We then realized that even the fastest accessible processes, e.g., photoemission from an atom, exhibit reaction times of a few attoseconds. In hindsight, these would have distorted the obtained results by a multiple of the achieved error bars. To overcome this, we combined three experiments to obtain the absolute emission timing of a tungsten surface:

• First, we determined the photoemission delay of ‘normal’ and correlated electron emission from helium atoms and verified the predictions of ab-initio calculations by our collaborators at the TU Vienna. These provide the first link between light pulse arrival and electron emission.
• Because placing helium on a solid is challenging, we connected the verified helium reference timing to the emission timing of iodine atoms, elevating them to a new absolute reference.
• Finally, we performed the solid experiment, with and without the now absolutely gauged iodine atoms stuck to the tungsten surface and computed the timing of the undisturbed crystal.
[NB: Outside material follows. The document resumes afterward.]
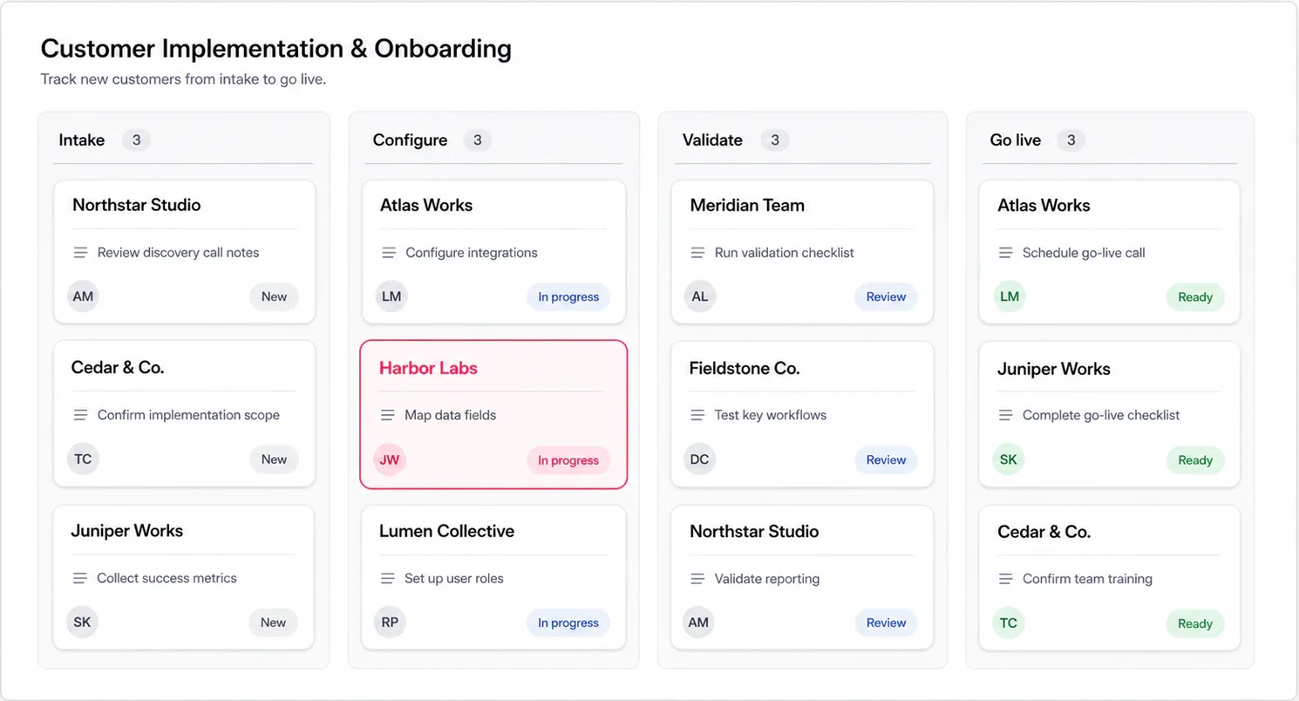This screenshot has height=701, width=1299.
Task: Click the AL avatar on Meridian Team card
Action: pyautogui.click(x=699, y=296)
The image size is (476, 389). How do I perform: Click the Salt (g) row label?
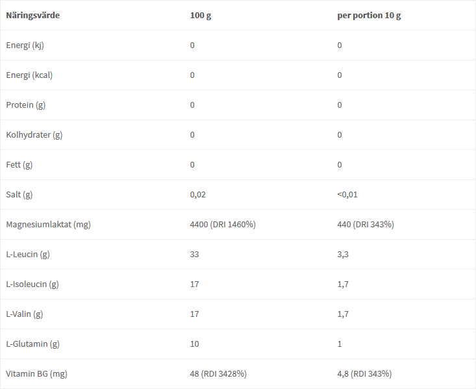tap(19, 194)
The final data reveals that electrons in tungsten behave very differently depending on their origin: While tungsten core electrons are well described by the semiclassical three-step-model, valence electrons can exit the crystal much faster than expected. This is caused by the first tungsten layer interacting much stronger with the extreme-ultraviolet light than the subsequent layers. Interestingly, at the probed kinetic energies, all electrons move like free particles and seem to defy the speed dictated by the band-structure. Only after the experiments, we realized that in the process we had created the tools allowing to disentangle electron emission from the surface and adsorbates on it. We now hope that extending attosecond spectroscopy to interface systems used, e.g., in organic solar cells or heterogeneous catalysis, will allow understanding the attosecond dynamics of this vast class of technologically relevant systems.
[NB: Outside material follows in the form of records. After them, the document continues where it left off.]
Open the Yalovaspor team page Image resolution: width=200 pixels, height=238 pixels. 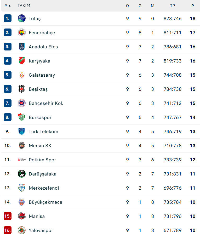[41, 230]
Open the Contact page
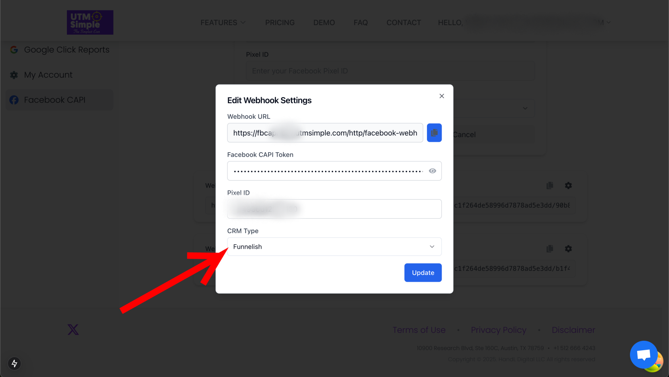This screenshot has width=669, height=377. [x=404, y=23]
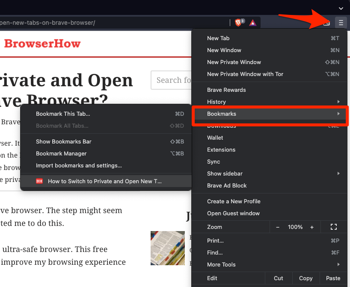Click the zoom out minus button
Screen dimensions: 350x287
pyautogui.click(x=278, y=227)
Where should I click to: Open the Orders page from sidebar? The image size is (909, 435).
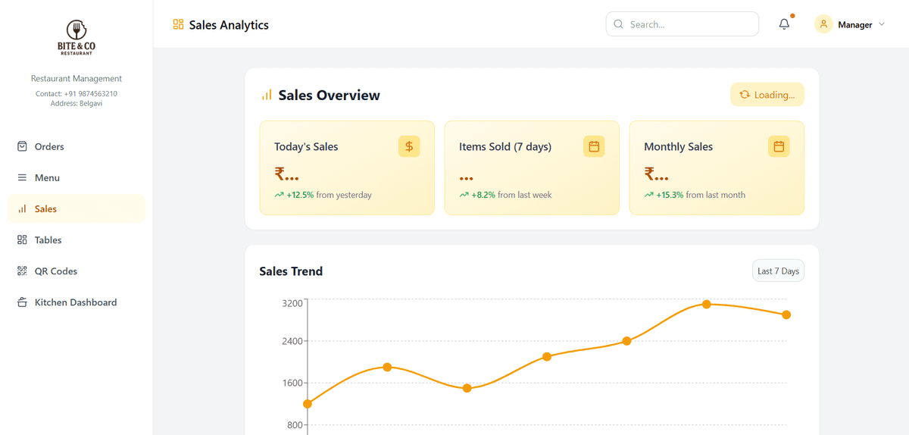(49, 146)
When materials scientists create new substances, they often turn to photoemission spectroscopy to explore their electronic properties. Examining the energy and angle distribution of the electrons exiting a material after irradiation by UV- or x-ray-photons provides abundant information – such as the material's band-structure and excitations – but unravels only one side of the nature of a wave particle. The exact timing completes traditional photoemission spectroscopy by providing the phase of photoelectrons and therefore direct access to the birth and transport of electrons in a crystal - or in adsorbed molecules and complex layered systems.